Edinburgh Day 2: The Book Festival

My first event this morning was a talk with Garth Nix, but I wasn't quite sure where it was. My plan was to go to a coffee shop and get some wifi (the hostel only has it in certain places, and you have to pay for it) but then I took too long getting ready and ended up using the very restricted Internet on my phone and staring at a street map. Charlotte Square gardens is where the Edinburgh International Book Festival is held, and it's at the end of George Street, the main street in the New Town.

The New Town has a very regular layout, with statues in the centres of the main intersections and beautiful tall Georgian buildings lining the wide streets. I found Charlotte Square and wandered through the festival foyer into the main lawn with its statue and deck chairs, and the tent venues and temporary bookshops around the outside.

Garth Nix spent the first few minutes telling us that, yes, Garth Nix is his real name, showed us all his book covers and talked about the importance of persistence, or 'being too dumb to give up'. He's currently writing a prequel to the Old Kingdom series called Clariel, which will be out next year. He talked about taking ideas and things that resonate, and making good stories out of them, and how Hadrian's Wall had directly inspired the Wall of the Old Kingdom - he saw a photograph with snow on one side of the wall and sun on the other and it started him thinking... He's a very good speaker, although he does like shaggy dog stories.

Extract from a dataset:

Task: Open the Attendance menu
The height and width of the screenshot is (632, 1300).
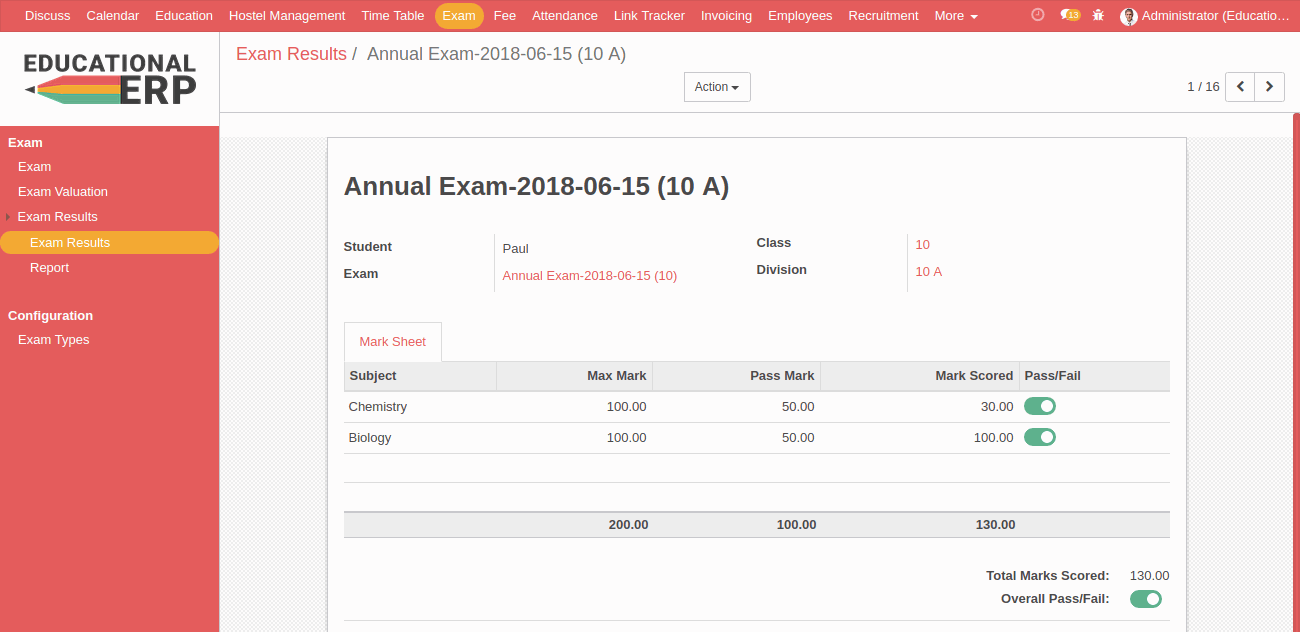Action: (x=564, y=16)
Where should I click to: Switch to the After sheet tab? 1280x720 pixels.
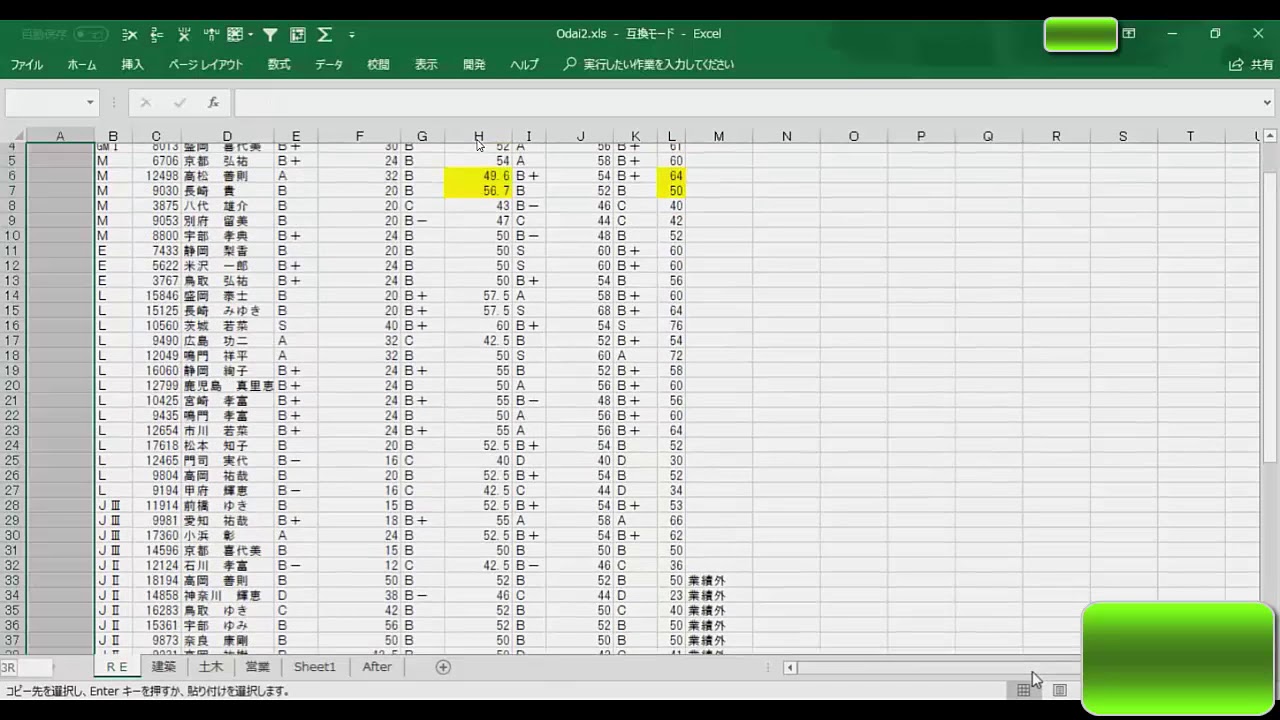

I met up with a lovely lady for lunch and we had baked potato and salad in the crypt of a church by the botanical gardens, then wandered around the flea market in Grassmarket, looking at all the antiques and bric-a-brac. My next talk was with SD Crockett and Caroline Green at 5, so we arrived back in Charlotte Square for that and had an icecream before going in.

The talk was on dystopias and their popularity today and in the past, as well as their impact on the world. Crockett has written After the Snow, about a boy in a future ice-age UK, and Green's book is Cracks, set in a dystopian society with mind reading devices and a pretty messed-up ecological system. Many dystopias share the idea of a central lie, making the supposed utopia into a dystopia, and have vibrant settings with huge conflict, which is maybe what makes them so popular. They said it would be nice if dystopian books had an impact on the world through making people think, and this has probably already happened to some extent with some books.

My last talk of the evening was Alain de Botton, in a packed main theatre. He was talking about his book 'Religion for Atheists', where he says that the secular world could learn a lot from the world's religions, and rejected 'the idea coming out of North Oxford' that religion as a whole is a terrible idea and should be scrapped. It was very interesting, and he made some good points including the secular world's emphasis on individuality and cool, dry education and the religious world's emphasis on oratory, community and beauty intertwined with life.

The sun was going down as I walked back to the hostel, casting beautiful silhouettes of the statues along George Street.